Photo: Jacob Lund (Shutterstock)
Gardening has always been a part of American home life, with tens of millions of homes across the country sporting one. That got an extra boost during the pandemic-era lockdowns, naturally enough, with even more people exploring the possibility of a small backyard, rooftop, or community garden. And with food prices rising, even more people are starting to contemplate the unused outdoor spaces on their property, dreaming of low-cost vegetables.
If you’ve got a sizeable garden operation that has gone way beyond a gentle hobby, you might wonder when someone crosses the line between “gardener” and “farmer.” If you’re feeding yourself, are you a farmer? Do you need acres of land, or does a rooftop container operation qualify? Do all farms have livestock and heavy equipment like tractors?
The answer isn’t obvious—there’s a lot of disagreement about the difference between a farm and a garden. But, unsurprisingly for a capitalist society, the answer is rooted in money.
Farm to table
Complicating the definitions of “farm” and “garden” is the urban farm boom we’re going through, driven in part by restaurants and hotels that have started to grow their own produce right on their property (or very nearby), allowing them to source their vegetables and other ingredients directly. If you think of a garden as a hobbyist space where retirees or housespouses calmly weed and pluck, and a farm as a sprawling property where hardy folk sweat to feed the country, where do these sorts of growing operations fall on the scale?
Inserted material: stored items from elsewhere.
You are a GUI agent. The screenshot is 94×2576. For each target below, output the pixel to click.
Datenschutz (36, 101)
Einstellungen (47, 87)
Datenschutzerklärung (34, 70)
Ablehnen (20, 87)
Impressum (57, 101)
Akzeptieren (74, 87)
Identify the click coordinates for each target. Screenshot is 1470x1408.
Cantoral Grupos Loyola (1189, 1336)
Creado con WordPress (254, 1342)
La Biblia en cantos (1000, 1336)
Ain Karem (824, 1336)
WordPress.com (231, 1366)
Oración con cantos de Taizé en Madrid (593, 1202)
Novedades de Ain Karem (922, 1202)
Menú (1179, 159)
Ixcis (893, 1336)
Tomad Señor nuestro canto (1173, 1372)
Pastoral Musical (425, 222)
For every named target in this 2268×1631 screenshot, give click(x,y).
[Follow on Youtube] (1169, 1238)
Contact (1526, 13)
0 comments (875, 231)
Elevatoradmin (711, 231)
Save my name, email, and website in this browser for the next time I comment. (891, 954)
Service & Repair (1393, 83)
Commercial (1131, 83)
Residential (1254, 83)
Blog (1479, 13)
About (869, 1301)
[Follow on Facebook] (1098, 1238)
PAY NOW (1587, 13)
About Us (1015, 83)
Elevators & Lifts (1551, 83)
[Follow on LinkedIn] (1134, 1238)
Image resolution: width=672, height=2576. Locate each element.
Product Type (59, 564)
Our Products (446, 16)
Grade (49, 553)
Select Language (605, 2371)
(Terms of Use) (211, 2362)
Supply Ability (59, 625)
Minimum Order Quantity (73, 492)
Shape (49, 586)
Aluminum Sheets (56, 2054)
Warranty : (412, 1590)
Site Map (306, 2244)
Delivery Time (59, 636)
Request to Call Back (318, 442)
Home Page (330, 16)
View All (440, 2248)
According to the federal government, the container gardens used by businesses like these would probably qualify as farms, actually. The United States Department of Agriculture (USDA) doesn’t define a farm by its acreage, or what it grows, or how many people work there. It defines it by revenue: “A farm is defined as any place from which $1,000 or more of agricultural products were produced and sold, or normally would have been sold, during the year.” So even if you have a bad year, if you typically earn at least $1,000 from what you produce, you’re a farmer. Similarly, the Internal Revenue Service (IRS) defines your business as a farm if you “cultivate, operate, or manage” the space for profit, meaning you make money by selling what you grow or raise on the property. The IRS does, however, state that if the farm isn’t your primary income, it’s a “hobby farm” and thus not legally a farm for tax purposes.
Food for sale
The common link here is producing food of some sort for sale. These definitions make a few things clear: It doesn’t matter how much land we’re talking about—a backyard or a rooftop qualifies—and the volume of what you’re growing or raising doesn’t matter, either: only the amount of revenue you’re bringing in. Notably, you don’t actually have to make a profit to be considered a farm. If you sell your goods “for profit” (which is a goal, not a result) and earn at least $1,000, you’re running a farm in the eyes of the government, even if you actually lose money on the operation.
What it comes down to is how you use the food you produce: If it’s primarily for personal use—that is, feeding yourself and your family, or simply as a hobby—then it’s a garden, even if it’s huge. If you sell a significant portion of your produce for money, then you’re running a farm, even if it’s tiny.